With decades of combined experience working alongside professional service firms, one clear lesson stands out: ad hoc marketing simply doesn’t work. Whether you’re a law firm, an accounting practice, or another professional services provider, inconsistent marketing efforts waste time, money, and valuable resources - and rarely deliver meaningful results.

In professional services, trust, reputation, and relationships are everything. These don’t develop overnight or through one-off campaigns. Instead, they require consistent, strategic effort over time. Ad hoc marketing (random social media posts, occasional email blasts, or sporadic event sponsorship) fails to build the ongoing engagement and credibility your firm needs.
The problem with ad hoc marketing is that it lacks focus and continuity. Without a clear plan, your messaging is inconsistent, your target audience is unclear, and there’s no coherent path to convert prospects into clients. This scattergun approach confuses potential clients and wastes the resources spent creating content or running campaigns that don’t move the needle.
Professional service buying decisions are often complex and long-term. Prospective clients don’t make quick choices based on a single flyer or a one-off seminar. They need to see your firm consistently demonstrating expertise, understanding their challenges, and providing relevant solutions over time. Only a well-crafted strategy can deliver that sustained presence.

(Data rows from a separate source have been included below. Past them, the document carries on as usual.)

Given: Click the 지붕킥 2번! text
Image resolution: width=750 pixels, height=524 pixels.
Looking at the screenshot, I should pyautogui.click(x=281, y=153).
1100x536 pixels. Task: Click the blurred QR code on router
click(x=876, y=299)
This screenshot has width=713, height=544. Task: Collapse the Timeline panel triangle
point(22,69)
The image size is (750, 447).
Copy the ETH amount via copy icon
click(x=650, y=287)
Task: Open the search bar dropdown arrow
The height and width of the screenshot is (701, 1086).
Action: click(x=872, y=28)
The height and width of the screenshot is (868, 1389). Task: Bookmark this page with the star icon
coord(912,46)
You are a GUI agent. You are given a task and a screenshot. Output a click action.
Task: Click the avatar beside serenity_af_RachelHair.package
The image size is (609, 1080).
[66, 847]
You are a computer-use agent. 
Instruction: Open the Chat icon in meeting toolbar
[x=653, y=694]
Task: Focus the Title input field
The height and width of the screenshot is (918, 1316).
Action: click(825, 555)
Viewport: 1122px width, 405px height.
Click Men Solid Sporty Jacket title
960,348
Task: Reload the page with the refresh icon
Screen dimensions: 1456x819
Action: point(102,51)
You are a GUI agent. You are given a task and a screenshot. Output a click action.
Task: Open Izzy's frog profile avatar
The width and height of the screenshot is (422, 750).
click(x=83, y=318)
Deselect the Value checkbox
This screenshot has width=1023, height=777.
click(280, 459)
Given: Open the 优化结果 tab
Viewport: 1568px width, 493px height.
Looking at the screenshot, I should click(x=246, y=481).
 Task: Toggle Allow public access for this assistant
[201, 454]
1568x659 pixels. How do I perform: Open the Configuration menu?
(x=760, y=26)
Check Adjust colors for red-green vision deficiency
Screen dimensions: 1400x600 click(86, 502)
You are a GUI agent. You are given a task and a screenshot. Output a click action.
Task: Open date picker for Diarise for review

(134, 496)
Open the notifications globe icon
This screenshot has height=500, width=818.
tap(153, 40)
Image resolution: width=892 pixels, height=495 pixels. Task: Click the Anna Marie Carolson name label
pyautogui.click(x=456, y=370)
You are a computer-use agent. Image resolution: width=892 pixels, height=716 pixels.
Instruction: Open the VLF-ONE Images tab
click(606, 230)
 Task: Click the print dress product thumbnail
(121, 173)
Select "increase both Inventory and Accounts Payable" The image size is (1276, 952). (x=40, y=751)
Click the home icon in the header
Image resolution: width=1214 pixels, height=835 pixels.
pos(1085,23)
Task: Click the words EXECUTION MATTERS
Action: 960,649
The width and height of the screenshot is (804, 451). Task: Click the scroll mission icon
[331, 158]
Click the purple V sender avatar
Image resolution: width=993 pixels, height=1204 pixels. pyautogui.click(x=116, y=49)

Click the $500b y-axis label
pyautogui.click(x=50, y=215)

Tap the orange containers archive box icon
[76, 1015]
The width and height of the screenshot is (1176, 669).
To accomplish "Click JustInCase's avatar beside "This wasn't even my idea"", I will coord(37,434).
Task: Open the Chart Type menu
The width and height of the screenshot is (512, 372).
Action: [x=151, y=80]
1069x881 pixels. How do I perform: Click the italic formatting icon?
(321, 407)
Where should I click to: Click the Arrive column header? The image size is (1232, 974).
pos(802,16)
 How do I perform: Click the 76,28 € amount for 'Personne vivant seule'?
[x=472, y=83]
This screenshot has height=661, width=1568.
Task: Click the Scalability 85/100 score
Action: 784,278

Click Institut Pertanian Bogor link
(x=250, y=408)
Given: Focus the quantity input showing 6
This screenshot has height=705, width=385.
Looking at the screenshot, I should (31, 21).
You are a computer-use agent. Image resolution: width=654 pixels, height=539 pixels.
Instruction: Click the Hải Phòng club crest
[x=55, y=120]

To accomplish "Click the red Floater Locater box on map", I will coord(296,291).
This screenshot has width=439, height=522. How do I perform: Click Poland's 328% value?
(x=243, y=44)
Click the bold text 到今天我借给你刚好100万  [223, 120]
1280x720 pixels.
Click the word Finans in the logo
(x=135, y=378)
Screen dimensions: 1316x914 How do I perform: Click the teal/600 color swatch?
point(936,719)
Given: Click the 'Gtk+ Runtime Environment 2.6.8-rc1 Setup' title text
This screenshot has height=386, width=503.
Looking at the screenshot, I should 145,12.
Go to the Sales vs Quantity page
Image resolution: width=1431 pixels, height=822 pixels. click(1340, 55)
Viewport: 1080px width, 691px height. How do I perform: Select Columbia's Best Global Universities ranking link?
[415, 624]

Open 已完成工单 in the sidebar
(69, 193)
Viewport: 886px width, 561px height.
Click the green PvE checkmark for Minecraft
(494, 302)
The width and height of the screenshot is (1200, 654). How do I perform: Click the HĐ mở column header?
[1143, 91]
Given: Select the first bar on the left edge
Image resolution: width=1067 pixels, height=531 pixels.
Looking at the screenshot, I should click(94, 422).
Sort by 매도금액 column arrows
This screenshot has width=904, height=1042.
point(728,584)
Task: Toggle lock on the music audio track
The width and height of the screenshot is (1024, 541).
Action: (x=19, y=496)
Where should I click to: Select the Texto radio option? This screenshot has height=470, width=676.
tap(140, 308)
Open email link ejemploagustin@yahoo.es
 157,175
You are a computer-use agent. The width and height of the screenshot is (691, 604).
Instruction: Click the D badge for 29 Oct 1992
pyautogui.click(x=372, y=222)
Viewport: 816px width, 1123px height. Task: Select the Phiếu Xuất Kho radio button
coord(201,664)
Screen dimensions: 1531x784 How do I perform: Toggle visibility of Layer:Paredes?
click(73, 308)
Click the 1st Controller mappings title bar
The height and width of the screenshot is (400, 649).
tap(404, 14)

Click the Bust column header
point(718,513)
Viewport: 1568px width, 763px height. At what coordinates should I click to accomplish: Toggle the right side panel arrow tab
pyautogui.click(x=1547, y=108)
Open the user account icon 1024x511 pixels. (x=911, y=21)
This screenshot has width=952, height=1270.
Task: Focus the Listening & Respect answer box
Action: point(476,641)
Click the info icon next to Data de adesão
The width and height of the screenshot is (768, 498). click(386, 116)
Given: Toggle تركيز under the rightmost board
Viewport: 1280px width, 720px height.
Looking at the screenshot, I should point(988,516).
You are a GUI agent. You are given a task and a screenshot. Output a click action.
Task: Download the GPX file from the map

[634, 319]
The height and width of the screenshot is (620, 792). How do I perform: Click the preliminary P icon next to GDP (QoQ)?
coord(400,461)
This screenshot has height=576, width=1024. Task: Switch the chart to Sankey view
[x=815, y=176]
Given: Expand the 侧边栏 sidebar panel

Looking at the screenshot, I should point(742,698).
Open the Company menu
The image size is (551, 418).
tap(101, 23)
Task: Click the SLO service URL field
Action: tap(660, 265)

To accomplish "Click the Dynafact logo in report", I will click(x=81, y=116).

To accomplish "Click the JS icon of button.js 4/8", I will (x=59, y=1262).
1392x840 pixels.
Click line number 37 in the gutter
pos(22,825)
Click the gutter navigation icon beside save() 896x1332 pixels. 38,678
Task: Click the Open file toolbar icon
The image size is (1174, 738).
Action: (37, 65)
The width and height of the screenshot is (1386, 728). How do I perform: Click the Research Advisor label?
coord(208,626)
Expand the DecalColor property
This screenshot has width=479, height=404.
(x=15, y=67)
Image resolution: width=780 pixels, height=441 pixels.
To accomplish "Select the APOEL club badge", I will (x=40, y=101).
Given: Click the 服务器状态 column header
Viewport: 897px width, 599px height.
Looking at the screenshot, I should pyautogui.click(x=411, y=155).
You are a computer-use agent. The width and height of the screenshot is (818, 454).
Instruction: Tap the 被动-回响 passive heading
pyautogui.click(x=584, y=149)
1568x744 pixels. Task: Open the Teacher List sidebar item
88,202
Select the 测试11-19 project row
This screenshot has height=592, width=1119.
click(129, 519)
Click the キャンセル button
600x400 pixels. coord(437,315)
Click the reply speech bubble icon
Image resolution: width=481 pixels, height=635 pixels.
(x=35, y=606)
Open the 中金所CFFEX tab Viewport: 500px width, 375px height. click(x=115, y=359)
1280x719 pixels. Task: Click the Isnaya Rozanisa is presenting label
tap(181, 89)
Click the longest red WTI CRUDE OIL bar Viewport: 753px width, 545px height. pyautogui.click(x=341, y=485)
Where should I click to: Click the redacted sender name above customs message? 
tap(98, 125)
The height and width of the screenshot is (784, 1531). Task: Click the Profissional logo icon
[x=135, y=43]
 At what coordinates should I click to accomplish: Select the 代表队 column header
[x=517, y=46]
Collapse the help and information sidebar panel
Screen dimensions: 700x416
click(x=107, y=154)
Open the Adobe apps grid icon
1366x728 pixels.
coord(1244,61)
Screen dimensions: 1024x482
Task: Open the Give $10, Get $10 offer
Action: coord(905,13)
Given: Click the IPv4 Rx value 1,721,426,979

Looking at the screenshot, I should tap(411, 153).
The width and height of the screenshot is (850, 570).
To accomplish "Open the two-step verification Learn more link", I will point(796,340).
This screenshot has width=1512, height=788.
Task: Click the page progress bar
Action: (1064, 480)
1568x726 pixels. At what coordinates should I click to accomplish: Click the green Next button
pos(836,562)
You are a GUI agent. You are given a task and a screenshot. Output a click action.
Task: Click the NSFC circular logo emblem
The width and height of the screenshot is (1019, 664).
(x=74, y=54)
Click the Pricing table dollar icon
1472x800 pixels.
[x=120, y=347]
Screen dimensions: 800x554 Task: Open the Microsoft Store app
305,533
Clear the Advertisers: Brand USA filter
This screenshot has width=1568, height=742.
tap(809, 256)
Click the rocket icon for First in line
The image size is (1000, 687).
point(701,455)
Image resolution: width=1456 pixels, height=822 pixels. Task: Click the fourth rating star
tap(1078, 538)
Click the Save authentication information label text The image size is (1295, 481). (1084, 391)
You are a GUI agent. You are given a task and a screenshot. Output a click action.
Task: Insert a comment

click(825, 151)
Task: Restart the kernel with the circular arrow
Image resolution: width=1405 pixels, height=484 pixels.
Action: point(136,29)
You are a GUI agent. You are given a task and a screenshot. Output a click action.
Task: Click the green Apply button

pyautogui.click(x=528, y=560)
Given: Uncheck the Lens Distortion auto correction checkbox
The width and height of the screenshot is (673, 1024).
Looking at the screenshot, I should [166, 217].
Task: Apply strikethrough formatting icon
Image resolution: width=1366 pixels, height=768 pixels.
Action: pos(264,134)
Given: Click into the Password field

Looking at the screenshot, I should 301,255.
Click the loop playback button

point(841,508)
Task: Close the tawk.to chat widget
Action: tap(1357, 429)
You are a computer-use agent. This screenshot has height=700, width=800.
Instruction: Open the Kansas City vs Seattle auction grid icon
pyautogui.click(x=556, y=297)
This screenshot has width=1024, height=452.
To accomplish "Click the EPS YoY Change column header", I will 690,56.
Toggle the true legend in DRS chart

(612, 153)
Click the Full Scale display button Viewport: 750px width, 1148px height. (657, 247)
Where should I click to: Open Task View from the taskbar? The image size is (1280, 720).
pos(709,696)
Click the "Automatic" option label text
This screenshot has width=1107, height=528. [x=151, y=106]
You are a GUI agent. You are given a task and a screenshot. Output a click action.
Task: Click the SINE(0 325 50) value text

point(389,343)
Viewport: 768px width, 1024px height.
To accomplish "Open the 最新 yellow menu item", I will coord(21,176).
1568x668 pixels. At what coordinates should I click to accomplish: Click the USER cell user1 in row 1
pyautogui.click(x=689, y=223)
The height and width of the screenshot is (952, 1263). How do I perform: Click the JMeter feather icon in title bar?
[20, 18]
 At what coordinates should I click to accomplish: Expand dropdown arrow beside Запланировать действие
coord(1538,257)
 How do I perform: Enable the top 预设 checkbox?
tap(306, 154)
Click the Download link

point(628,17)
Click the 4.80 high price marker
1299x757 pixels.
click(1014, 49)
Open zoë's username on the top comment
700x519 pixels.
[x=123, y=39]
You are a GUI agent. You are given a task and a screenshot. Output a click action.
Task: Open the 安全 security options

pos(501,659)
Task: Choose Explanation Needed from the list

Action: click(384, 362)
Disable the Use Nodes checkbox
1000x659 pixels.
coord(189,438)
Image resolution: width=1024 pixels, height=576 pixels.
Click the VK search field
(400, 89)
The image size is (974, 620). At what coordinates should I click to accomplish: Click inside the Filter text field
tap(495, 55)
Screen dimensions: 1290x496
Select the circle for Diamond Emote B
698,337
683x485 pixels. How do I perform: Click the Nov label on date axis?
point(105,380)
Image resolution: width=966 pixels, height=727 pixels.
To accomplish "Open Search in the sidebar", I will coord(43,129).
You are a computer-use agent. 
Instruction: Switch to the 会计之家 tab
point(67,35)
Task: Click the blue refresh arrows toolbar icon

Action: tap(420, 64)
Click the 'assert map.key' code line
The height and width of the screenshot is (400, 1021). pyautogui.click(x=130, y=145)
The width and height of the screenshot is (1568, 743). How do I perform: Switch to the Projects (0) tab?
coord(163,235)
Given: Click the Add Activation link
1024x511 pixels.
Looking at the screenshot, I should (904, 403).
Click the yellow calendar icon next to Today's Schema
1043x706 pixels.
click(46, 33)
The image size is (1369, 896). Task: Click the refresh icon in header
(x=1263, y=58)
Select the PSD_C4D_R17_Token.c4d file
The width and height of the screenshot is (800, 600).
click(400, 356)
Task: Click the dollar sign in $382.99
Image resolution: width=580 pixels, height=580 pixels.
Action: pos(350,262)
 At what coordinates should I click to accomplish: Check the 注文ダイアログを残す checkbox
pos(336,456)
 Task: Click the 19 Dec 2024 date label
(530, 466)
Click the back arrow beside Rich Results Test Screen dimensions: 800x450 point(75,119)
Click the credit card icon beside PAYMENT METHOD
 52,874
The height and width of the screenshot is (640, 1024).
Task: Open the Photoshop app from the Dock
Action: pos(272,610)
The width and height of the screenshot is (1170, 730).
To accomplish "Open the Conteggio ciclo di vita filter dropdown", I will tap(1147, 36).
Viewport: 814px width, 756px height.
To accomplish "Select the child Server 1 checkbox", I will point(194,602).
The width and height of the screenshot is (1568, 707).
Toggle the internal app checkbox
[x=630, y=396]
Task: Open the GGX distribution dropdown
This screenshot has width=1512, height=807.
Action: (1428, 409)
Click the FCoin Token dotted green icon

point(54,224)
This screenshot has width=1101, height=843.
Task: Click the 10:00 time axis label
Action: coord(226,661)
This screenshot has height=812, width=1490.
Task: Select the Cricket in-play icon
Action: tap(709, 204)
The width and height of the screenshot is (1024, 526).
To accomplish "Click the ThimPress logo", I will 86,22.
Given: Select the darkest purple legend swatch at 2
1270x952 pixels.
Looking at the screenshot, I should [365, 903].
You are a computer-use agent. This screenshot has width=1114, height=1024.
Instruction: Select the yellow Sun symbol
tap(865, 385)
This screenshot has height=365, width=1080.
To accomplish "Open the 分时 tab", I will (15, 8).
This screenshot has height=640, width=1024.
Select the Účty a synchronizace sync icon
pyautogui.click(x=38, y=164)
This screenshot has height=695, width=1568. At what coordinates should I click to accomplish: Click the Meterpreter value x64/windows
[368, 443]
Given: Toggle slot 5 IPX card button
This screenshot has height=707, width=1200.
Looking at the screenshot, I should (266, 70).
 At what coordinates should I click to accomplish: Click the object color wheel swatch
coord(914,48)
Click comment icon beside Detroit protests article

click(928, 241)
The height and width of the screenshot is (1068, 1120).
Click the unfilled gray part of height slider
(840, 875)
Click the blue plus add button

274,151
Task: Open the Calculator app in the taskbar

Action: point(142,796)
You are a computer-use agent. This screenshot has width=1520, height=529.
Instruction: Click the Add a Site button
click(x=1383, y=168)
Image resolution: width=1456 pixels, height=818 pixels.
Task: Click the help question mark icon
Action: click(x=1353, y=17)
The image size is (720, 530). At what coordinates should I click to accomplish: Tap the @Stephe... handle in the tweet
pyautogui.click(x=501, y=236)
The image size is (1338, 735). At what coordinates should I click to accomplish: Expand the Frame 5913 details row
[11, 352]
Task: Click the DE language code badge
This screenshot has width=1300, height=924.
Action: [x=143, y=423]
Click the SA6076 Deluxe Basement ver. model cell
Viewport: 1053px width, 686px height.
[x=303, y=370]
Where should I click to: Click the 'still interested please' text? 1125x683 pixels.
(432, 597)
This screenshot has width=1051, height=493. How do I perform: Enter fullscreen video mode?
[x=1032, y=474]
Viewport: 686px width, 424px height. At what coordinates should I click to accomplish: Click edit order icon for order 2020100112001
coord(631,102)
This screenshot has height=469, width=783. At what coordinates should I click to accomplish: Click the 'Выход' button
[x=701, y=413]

This is why our business model focuses on three key steps: workshop, strategy design & build, and strategy implementation. We start by understanding your firm’s unique goals, strengths, and challenges. Then we develop a tailored marketing strategy designed to deliver consistent, measurable results aligned with those goals. Finally, we implement the strategy in a disciplined way - avoiding randomness, focusing on the right channels, and maintaining momentum.
Ad hoc marketing not only wastes money but can also damage your brand if messages are inconsistent or poorly targeted. Worse, it creates false hope. Campaigns might bring a temporary spike in interest but no lasting impact. Without follow-through, those leads dry up and the cycle starts again.
In contrast, a strategic, sustained marketing approach builds trust, nurtures relationships, and fills your pipeline predictably. It turns marketing from a cost into a powerful investment in your firm’s growth and stability.
If you want marketing that works, not just marketing that happens—, hen abandoning ad hoc efforts in favour of a clear, ongoing strategy is essential.